START SUPPLIED RECORDS

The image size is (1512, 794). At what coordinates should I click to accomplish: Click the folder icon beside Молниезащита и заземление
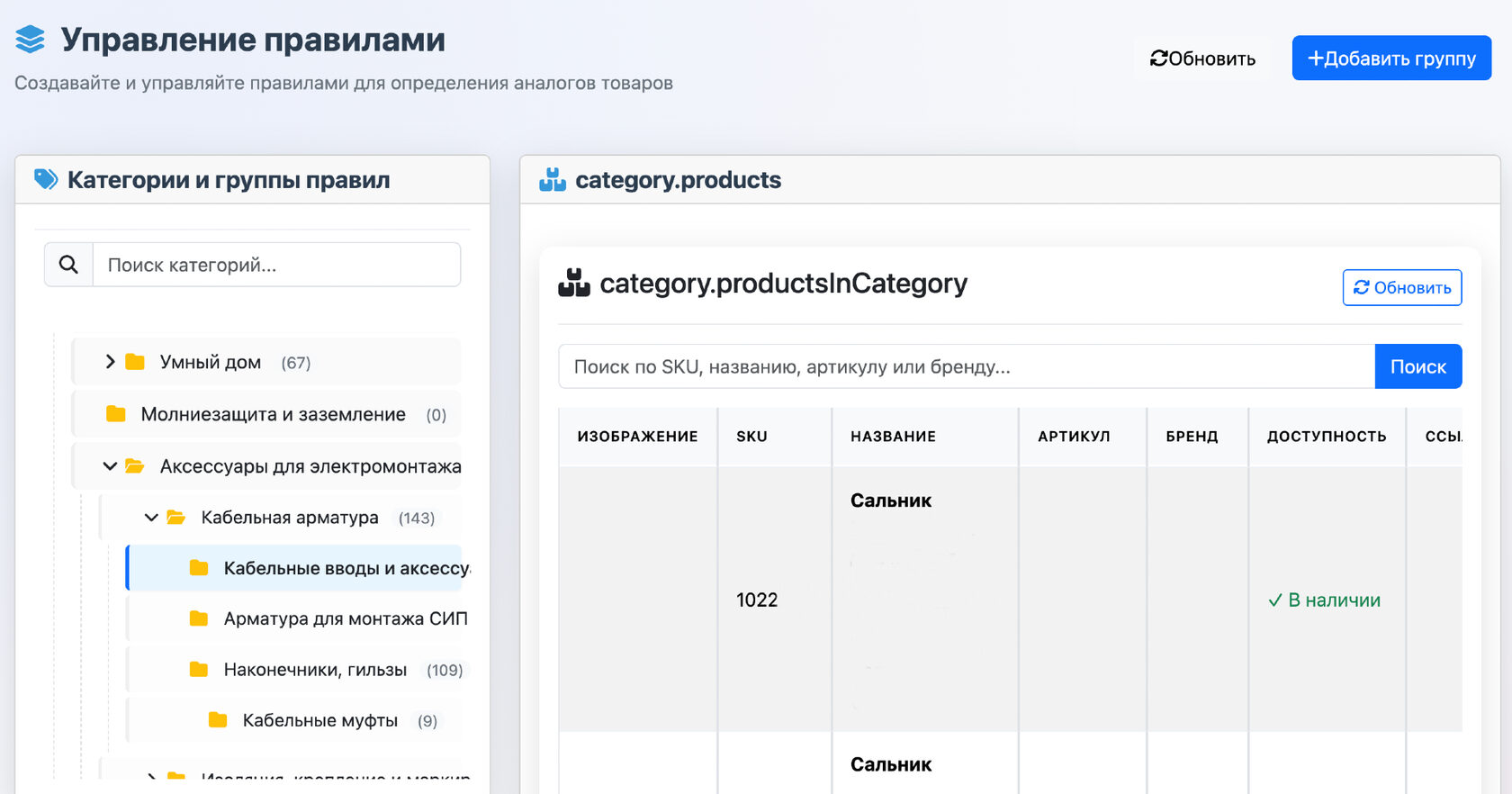116,414
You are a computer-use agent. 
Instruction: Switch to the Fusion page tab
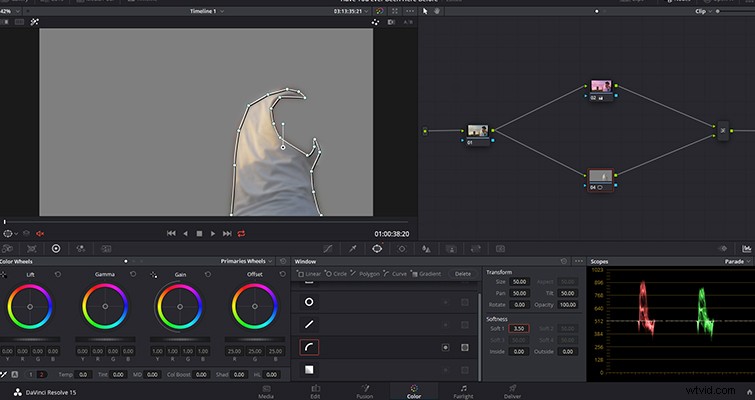coord(364,391)
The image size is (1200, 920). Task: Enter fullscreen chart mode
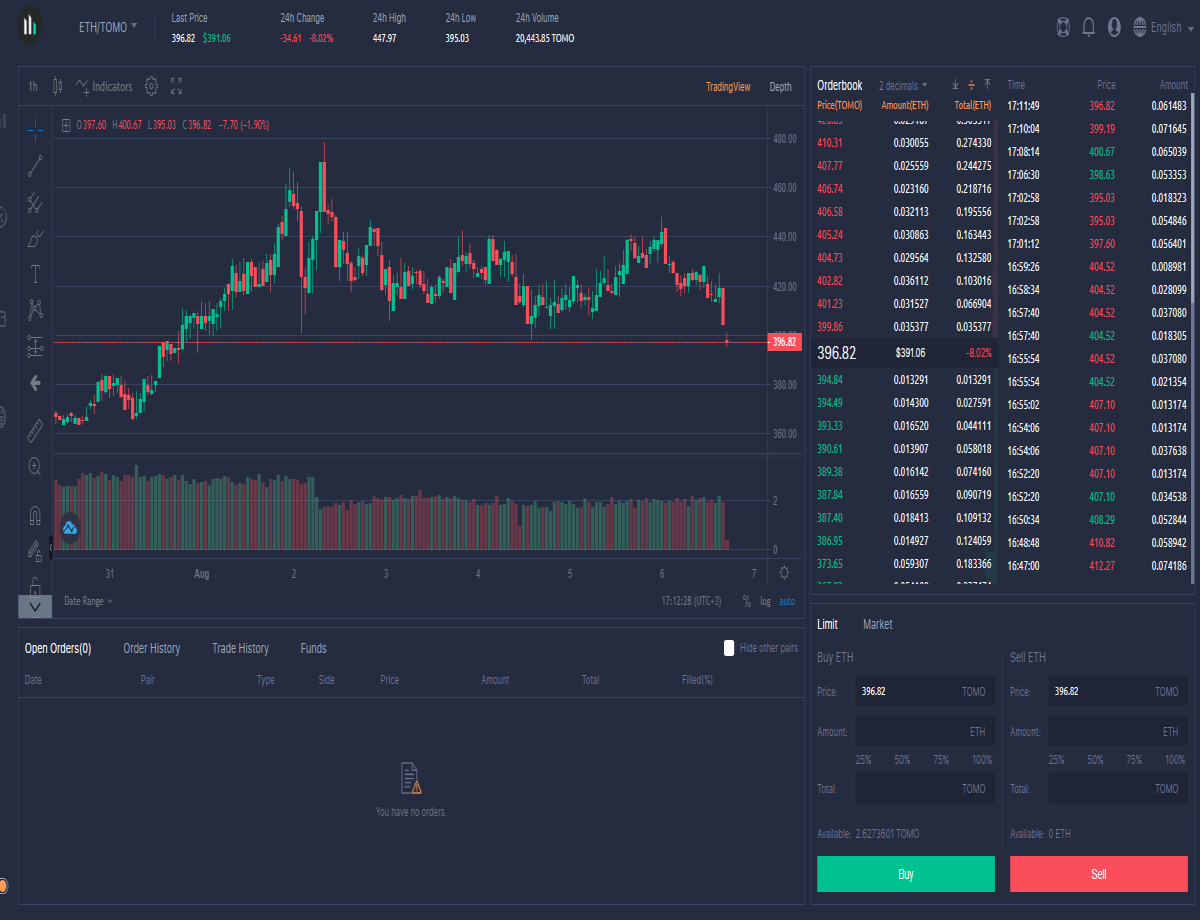click(x=177, y=86)
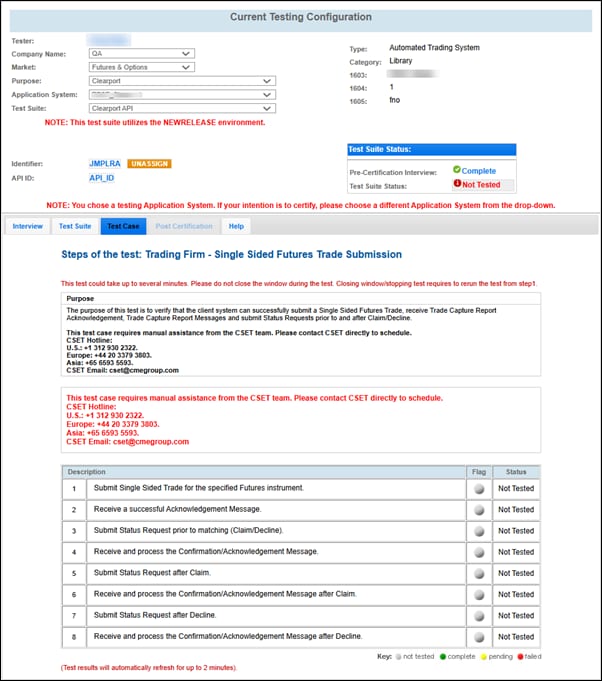Viewport: 602px width, 681px height.
Task: Switch to the Test Suite tab
Action: 74,226
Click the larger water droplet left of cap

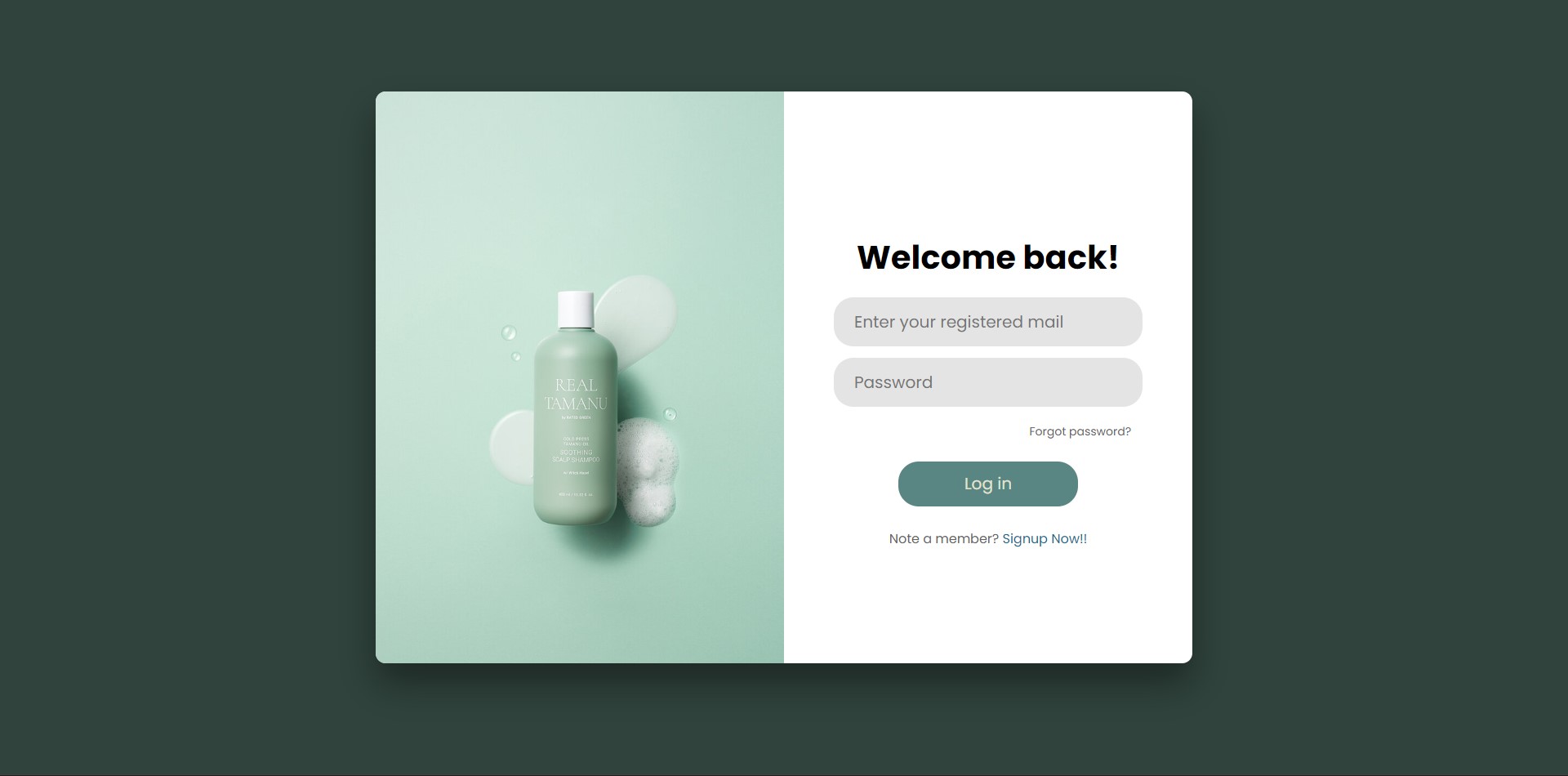click(x=509, y=332)
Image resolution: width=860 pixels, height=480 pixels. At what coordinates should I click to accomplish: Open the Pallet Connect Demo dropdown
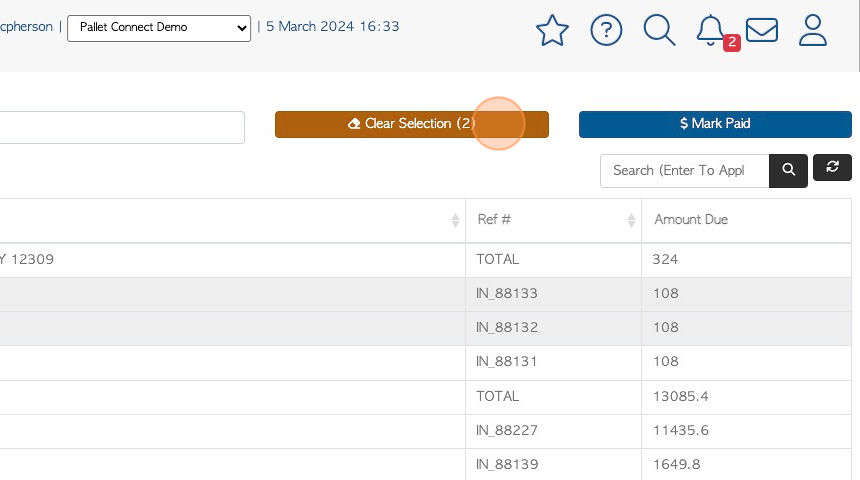[x=159, y=28]
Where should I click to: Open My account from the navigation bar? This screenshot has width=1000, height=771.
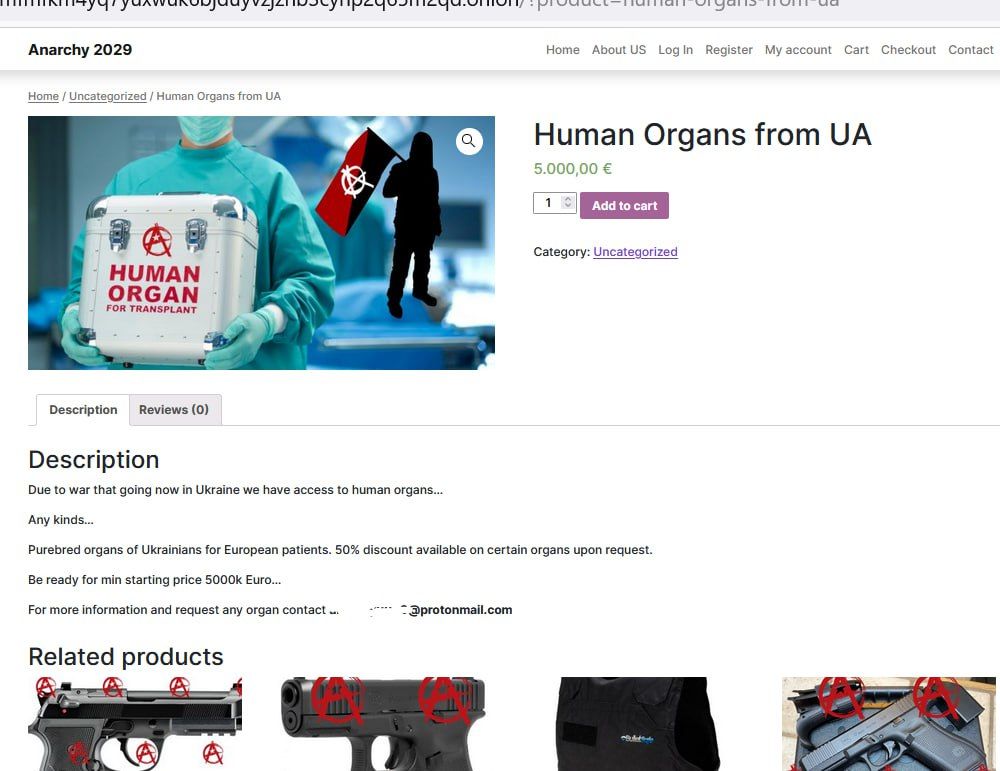tap(798, 50)
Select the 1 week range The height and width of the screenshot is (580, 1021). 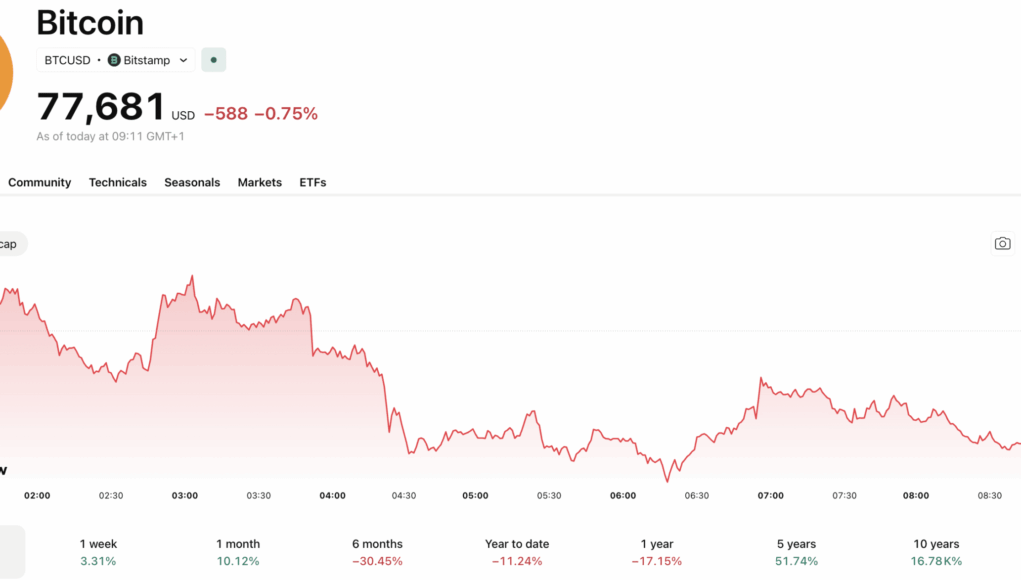click(98, 552)
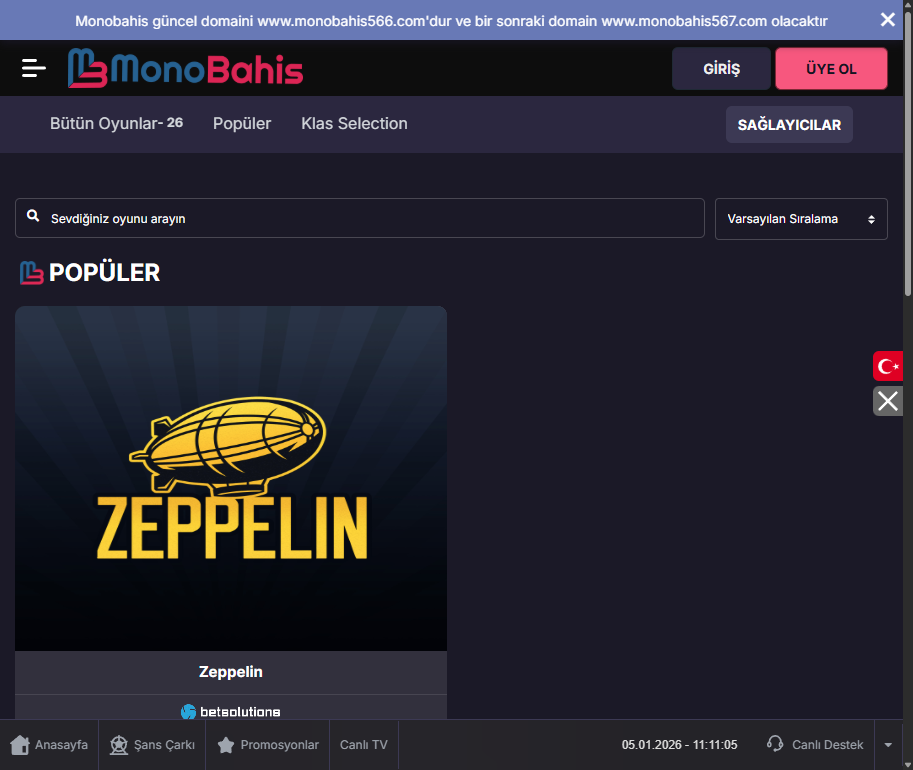Image resolution: width=913 pixels, height=770 pixels.
Task: Click the search magnifier icon
Action: point(34,217)
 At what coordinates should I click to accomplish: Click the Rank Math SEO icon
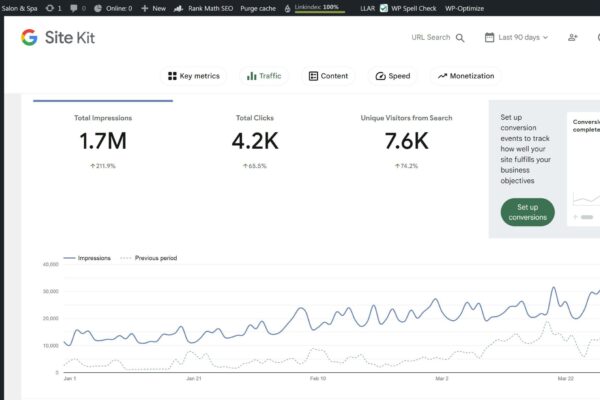178,7
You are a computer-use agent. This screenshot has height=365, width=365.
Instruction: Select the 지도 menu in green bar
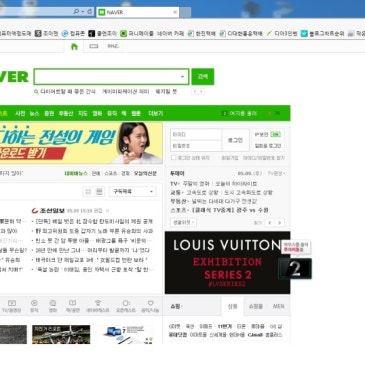(x=83, y=113)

END SUPPLIED RECORDS

Show every line from the entries above in which the word "computer" appears.

▸ **REPLY**
You are a computer-use agent. 
You are a computer-use agent. This screenshot has height=365, width=365.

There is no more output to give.